- [Objetivo do exercício]: Troque "Instruction" por "Command" em todos os itens abaixo e reproduza as linhas sem nenhuma outra alteração.

- [Dados fornecidos]:
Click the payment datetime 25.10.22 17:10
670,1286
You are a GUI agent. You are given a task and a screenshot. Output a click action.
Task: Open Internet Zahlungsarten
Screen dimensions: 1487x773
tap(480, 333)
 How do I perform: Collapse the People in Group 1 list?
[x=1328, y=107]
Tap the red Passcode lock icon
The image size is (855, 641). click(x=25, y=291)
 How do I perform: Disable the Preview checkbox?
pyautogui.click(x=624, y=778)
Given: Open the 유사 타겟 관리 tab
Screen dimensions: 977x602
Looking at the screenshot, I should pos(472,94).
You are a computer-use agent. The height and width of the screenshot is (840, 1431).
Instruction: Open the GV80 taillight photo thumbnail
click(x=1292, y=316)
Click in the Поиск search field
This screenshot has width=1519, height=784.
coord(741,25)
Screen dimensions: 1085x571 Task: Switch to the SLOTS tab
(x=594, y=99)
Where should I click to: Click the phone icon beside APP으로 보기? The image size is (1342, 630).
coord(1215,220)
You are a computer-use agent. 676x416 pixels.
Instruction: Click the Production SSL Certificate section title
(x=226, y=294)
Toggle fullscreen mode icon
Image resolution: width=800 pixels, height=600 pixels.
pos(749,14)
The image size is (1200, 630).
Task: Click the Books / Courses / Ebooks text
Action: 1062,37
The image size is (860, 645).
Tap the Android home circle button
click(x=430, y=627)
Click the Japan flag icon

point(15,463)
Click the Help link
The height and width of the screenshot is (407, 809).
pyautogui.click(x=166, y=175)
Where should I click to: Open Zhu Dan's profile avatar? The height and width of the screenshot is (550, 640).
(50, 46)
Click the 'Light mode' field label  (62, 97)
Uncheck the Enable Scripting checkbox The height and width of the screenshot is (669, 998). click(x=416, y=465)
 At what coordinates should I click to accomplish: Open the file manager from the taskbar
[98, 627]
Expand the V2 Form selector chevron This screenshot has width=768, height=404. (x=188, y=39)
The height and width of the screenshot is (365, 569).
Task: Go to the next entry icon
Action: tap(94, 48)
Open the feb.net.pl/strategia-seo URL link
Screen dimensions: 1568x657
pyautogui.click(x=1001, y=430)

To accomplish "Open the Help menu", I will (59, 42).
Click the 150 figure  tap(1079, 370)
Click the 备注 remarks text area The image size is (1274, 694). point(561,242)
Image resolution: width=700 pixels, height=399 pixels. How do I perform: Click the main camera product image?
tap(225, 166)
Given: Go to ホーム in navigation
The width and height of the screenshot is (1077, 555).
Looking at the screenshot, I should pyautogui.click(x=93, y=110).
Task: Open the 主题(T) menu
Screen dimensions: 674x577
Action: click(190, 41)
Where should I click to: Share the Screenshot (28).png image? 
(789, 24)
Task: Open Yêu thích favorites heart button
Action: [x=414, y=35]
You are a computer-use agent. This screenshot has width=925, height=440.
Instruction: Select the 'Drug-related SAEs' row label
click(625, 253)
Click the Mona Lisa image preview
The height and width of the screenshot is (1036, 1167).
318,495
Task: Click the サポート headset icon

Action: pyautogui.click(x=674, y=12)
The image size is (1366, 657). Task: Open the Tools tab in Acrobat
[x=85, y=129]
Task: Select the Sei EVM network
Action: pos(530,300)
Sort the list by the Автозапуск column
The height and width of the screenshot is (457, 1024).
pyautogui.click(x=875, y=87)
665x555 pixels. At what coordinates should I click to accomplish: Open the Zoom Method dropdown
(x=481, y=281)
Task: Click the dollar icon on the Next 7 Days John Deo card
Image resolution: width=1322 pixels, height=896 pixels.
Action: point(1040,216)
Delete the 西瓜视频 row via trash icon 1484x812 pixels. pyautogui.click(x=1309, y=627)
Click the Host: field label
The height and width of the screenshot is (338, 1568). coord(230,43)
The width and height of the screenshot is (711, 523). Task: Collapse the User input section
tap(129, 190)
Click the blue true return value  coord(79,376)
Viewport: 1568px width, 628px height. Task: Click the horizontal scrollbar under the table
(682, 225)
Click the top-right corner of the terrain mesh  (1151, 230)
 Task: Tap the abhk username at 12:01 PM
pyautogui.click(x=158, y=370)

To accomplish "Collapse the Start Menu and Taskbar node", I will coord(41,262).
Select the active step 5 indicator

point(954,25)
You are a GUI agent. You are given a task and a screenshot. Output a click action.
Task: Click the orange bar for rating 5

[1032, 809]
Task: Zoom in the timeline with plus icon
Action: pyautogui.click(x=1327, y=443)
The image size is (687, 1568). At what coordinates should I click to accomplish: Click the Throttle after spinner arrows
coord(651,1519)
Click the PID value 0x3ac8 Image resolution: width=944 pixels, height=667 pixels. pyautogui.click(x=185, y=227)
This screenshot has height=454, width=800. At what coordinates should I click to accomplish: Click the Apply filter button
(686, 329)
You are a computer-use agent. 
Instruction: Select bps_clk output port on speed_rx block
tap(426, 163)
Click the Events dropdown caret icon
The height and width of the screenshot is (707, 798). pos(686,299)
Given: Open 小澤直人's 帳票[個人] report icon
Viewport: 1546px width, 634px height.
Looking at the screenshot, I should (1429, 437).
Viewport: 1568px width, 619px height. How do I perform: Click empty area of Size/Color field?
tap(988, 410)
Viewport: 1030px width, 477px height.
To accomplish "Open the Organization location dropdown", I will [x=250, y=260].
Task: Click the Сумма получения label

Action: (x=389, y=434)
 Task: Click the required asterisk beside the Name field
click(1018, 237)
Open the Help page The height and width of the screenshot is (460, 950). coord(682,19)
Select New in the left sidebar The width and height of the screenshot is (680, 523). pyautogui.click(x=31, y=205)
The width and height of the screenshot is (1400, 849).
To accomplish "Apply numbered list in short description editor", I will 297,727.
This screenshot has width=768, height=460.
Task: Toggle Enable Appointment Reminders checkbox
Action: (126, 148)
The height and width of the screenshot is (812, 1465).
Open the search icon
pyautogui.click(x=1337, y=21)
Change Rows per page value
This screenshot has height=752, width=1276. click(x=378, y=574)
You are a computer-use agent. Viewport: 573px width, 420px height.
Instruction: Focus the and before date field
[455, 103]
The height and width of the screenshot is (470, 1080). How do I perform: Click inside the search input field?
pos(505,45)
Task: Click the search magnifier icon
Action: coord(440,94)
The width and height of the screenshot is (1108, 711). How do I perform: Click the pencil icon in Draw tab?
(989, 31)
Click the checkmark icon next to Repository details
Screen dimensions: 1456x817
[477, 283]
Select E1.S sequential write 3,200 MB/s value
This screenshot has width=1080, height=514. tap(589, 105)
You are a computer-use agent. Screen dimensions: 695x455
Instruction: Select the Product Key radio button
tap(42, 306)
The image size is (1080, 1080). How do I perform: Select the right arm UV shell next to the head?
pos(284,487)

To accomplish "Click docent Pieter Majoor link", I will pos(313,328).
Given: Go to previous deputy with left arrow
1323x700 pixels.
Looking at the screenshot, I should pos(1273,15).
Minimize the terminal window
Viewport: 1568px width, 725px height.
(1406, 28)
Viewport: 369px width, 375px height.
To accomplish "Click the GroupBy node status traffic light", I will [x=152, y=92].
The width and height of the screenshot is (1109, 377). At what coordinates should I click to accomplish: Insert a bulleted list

- [Solução]:
Click the payment datetime 25.10.22 17:10
670,1286
You are a GUI agent. You are given a task and a screenshot. Output a click action.
Task: Open Internet Zahlungsarten
Screen dimensions: 1487x773
tap(480, 333)
 How do I perform: Collapse the People in Group 1 list?
[x=1328, y=107]
Tap the red Passcode lock icon
The image size is (855, 641). click(x=25, y=291)
 How do I perform: Disable the Preview checkbox?
pyautogui.click(x=624, y=778)
Given: Open the 유사 타겟 관리 tab
Screen dimensions: 977x602
Looking at the screenshot, I should pos(472,94).
You are a computer-use agent. The height and width of the screenshot is (840, 1431).
Command: Open the GV80 taillight photo thumbnail
click(x=1292, y=316)
Click in the Поиск search field
This screenshot has width=1519, height=784.
coord(741,25)
Screen dimensions: 1085x571 Task: Switch to the SLOTS tab
(x=594, y=99)
Where should I click to: Click the phone icon beside APP으로 보기? The image size is (1342, 630).
coord(1215,220)
You are a computer-use agent. 676x416 pixels.
Command: Click the Production SSL Certificate section title
(x=226, y=294)
Toggle fullscreen mode icon
Image resolution: width=800 pixels, height=600 pixels.
pos(749,14)
The image size is (1200, 630).
Task: Click the Books / Courses / Ebooks text
Action: 1062,37
The image size is (860, 645).
Tap the Android home circle button
click(x=430, y=627)
Click the Japan flag icon

point(15,463)
Click the Help link
The height and width of the screenshot is (407, 809).
pyautogui.click(x=166, y=175)
Where should I click to: Open Zhu Dan's profile avatar? The height and width of the screenshot is (550, 640).
(50, 46)
Click the 'Light mode' field label  (62, 97)
Uncheck the Enable Scripting checkbox The height and width of the screenshot is (669, 998). click(x=416, y=465)
 At what coordinates should I click to accomplish: Open the file manager from the taskbar
[98, 627]
Expand the V2 Form selector chevron This screenshot has width=768, height=404. (x=188, y=39)
The height and width of the screenshot is (365, 569).
Task: Go to the next entry icon
Action: tap(94, 48)
Open the feb.net.pl/strategia-seo URL link
Screen dimensions: 1568x657
pyautogui.click(x=1001, y=430)

To accomplish "Open the Help menu", I will (59, 42).
Click the 150 figure  tap(1079, 370)
Click the 备注 remarks text area The image size is (1274, 694). point(561,242)
Image resolution: width=700 pixels, height=399 pixels. How do I perform: Click the main camera product image?
tap(225, 166)
Given: Go to ホーム in navigation
The width and height of the screenshot is (1077, 555).
Looking at the screenshot, I should pyautogui.click(x=93, y=110).
Task: Open the 主题(T) menu
Screen dimensions: 674x577
Action: click(190, 41)
Where should I click to: Share the Screenshot (28).png image? 
(789, 24)
Task: Open Yêu thích favorites heart button
Action: [x=414, y=35]
You are a computer-use agent. This screenshot has width=925, height=440.
Command: Select the 'Drug-related SAEs' row label
click(625, 253)
Click the Mona Lisa image preview
The height and width of the screenshot is (1036, 1167).
318,495
Task: Click the サポート headset icon

Action: pyautogui.click(x=674, y=12)
The image size is (1366, 657). Task: Open the Tools tab in Acrobat
[x=85, y=129]
Task: Select the Sei EVM network
Action: pos(530,300)
Sort the list by the Автозапуск column
The height and width of the screenshot is (457, 1024).
pyautogui.click(x=875, y=87)
665x555 pixels. At what coordinates should I click to accomplish: Open the Zoom Method dropdown
(x=481, y=281)
Task: Click the dollar icon on the Next 7 Days John Deo card
Image resolution: width=1322 pixels, height=896 pixels.
Action: point(1040,216)
Delete the 西瓜视频 row via trash icon 1484x812 pixels. pyautogui.click(x=1309, y=627)
Click the Host: field label
The height and width of the screenshot is (338, 1568). coord(230,43)
The width and height of the screenshot is (711, 523). Task: Collapse the User input section
tap(129, 190)
Click the blue true return value  coord(79,376)
Viewport: 1568px width, 628px height. Task: Click the horizontal scrollbar under the table
(682, 225)
Click the top-right corner of the terrain mesh  (1151, 230)
 Task: Tap the abhk username at 12:01 PM
pyautogui.click(x=158, y=370)

To accomplish "Collapse the Start Menu and Taskbar node", I will coord(41,262).
Select the active step 5 indicator

point(954,25)
You are a GUI agent. You are given a task and a screenshot. Output a click action.
Task: Click the orange bar for rating 5

[1032, 809]
Task: Zoom in the timeline with plus icon
Action: pyautogui.click(x=1327, y=443)
The image size is (687, 1568). At what coordinates should I click to accomplish: Click the Throttle after spinner arrows
coord(651,1519)
Click the PID value 0x3ac8 Image resolution: width=944 pixels, height=667 pixels. pyautogui.click(x=185, y=227)
This screenshot has height=454, width=800. At what coordinates should I click to accomplish: Click the Apply filter button
(686, 329)
You are a computer-use agent. 
Command: Select bps_clk output port on speed_rx block
tap(426, 163)
Click the Events dropdown caret icon
The height and width of the screenshot is (707, 798). pos(686,299)
Given: Open 小澤直人's 帳票[個人] report icon
Viewport: 1546px width, 634px height.
Looking at the screenshot, I should (1429, 437).
Viewport: 1568px width, 619px height. How do I perform: Click empty area of Size/Color field?
tap(988, 410)
Viewport: 1030px width, 477px height.
To accomplish "Open the Organization location dropdown", I will [x=250, y=260].
Task: Click the Сумма получения label

Action: (x=389, y=434)
 Task: Click the required asterisk beside the Name field
click(1018, 237)
Open the Help page The height and width of the screenshot is (460, 950). coord(682,19)
Select New in the left sidebar The width and height of the screenshot is (680, 523). pyautogui.click(x=31, y=205)
The width and height of the screenshot is (1400, 849).
To accomplish "Apply numbered list in short description editor", I will 297,727.
This screenshot has width=768, height=460.
Task: Toggle Enable Appointment Reminders checkbox
Action: (126, 148)
The height and width of the screenshot is (812, 1465).
Open the search icon
pyautogui.click(x=1337, y=21)
Change Rows per page value
This screenshot has height=752, width=1276. click(x=378, y=574)
You are a computer-use agent. Viewport: 573px width, 420px height.
Command: Focus the and before date field
[455, 103]
The height and width of the screenshot is (470, 1080). How do I perform: Click inside the search input field?
pos(505,45)
Task: Click the search magnifier icon
Action: coord(440,94)
The width and height of the screenshot is (1108, 711). How do I perform: Click the pencil icon in Draw tab?
(989, 31)
Click the checkmark icon next to Repository details
Screen dimensions: 1456x817
[477, 283]
Select E1.S sequential write 3,200 MB/s value
This screenshot has width=1080, height=514. tap(589, 105)
You are a computer-use agent. Screen dimensions: 695x455
Command: Select the Product Key radio button
tap(42, 306)
The image size is (1080, 1080). How do I perform: Select the right arm UV shell next to the head?
pos(284,487)

To accomplish "Click docent Pieter Majoor link", I will pos(313,328).
Given: Go to previous deputy with left arrow
1323x700 pixels.
Looking at the screenshot, I should pos(1273,15).
Minimize the terminal window
Viewport: 1568px width, 725px height.
(1406, 28)
Viewport: 369px width, 375px height.
To accomplish "Click the GroupBy node status traffic light", I will [x=152, y=92].
The width and height of the screenshot is (1109, 377). At what coordinates should I click to accomplish: Insert a bulleted list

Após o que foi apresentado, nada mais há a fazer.